В чувство, приведет его в чувство. Значит, это про Лестата. Единственное возможное значение. Я решил зайти еще дальше. Я просмотрел мысли Сантино в поисках того, что было ему известно, и отшатнулся от ужаса, но увиденного не выпускал. Лестат, мой Лестат – ведь он никогда не был их Лестатом? – мой Лестат в результате обезумел из-за этой ужасной саги, и стал пленником древнейшей представительницы нашего рода, постановившей, что если он не прекратит мутить воду, подразумевая, естественно, тайну о нашем существовании, его уничтожат способом, доступным только старейшим, и никто не смеет умолять за него ни под каким предлогом. Нет, такого не может быть! Я извивался и ворочался. По моему телу бежали волны боли, красные, фиолетовые, пульсирующие оранжевым светом. С момента своего падения я не видел таких цветов. Рассудок возвращался ко мне, но что ему досталось? Лестата – уничтожат! Лестат в плену, как я сам, много веков назад, под Римом, в катакомбах Сантино. О Господи, это хуже, чем солнечный огонь, хуже, чем смотреть, как брат-подонок бьет Сибель по личику со сливовыми щеками и отталкивает ее от пианино, сбивая с ног. Но я нарвался на неприятности.
– Идем, пора выбираться отсюда, – сказал Сантино. – Что-то здесь не так, я что-то чувствую, но не могу объяснить. Такое впечатление, что с нами здесь кто-то еще, но его здесь нет. Такое впечатление, что равное мне по силе существо расслышало мои шаги за многие мили.
Мариус выглядел доброжелательным и любопытным, он совсем не встревожился.
– Нью-Йорк сегодня принадлежит нам, – легко сказал он. И со смутным страхом заглянул напоследок в печь.
– Если только дух, цепляющийся за жизнь, не держится за его бархат и кружева.
Я закрыл глаза. О Господи, как бы мне закрыть мысли! Захлопнуть поплотнее. Его голос не умолкал, пронзая раковину моего сознания в том месте, где она успела размягчиться.

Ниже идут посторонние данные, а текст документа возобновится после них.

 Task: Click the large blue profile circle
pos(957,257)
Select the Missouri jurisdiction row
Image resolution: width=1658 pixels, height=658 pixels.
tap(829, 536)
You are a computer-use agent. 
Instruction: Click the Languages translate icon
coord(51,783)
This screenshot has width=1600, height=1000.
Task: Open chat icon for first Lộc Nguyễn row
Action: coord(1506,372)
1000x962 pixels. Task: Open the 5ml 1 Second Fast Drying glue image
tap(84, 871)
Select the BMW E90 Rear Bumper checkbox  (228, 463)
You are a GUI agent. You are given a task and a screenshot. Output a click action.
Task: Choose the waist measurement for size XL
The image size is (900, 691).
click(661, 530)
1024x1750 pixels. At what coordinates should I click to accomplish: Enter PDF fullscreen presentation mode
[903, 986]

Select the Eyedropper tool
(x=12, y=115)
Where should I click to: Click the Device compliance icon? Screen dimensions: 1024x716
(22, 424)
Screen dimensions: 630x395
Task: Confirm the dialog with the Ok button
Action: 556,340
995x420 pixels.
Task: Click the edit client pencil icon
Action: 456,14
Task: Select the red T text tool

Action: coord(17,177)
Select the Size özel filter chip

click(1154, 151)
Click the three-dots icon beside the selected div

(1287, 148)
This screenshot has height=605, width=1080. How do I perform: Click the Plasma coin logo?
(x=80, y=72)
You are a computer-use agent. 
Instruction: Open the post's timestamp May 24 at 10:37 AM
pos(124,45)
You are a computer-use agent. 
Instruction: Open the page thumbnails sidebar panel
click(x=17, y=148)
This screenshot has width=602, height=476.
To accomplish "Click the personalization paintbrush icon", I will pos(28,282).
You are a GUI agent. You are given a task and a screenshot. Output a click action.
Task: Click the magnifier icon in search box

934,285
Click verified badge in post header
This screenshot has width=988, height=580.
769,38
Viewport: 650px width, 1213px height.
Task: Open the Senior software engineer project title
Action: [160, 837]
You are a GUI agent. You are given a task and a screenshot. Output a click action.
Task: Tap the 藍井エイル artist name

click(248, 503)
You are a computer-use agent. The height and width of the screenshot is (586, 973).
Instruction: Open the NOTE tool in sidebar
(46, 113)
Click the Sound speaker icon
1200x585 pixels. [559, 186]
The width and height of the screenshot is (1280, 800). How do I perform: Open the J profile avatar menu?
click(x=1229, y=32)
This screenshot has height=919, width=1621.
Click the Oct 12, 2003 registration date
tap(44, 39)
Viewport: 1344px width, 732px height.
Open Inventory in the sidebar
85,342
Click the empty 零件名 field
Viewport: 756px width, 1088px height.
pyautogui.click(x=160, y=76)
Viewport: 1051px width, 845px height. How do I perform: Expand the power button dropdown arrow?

– Но я никогда не верил в такие вещи, – сказал он. – Мы сами в некоторой степени как евхаристия, как ты думаешь? Будучи телом и кровью таинственного бога до того момента, пока держимся избранной нами формы. Что такое прядь рыжих волос и обрывки обожженных кружев? Его нет.
– Я тебя не понимаю, – мягко признался Сантино. – Но если ты считаешь, что я никогда его не любил, ты глубоко, глубоко заблуждаешься.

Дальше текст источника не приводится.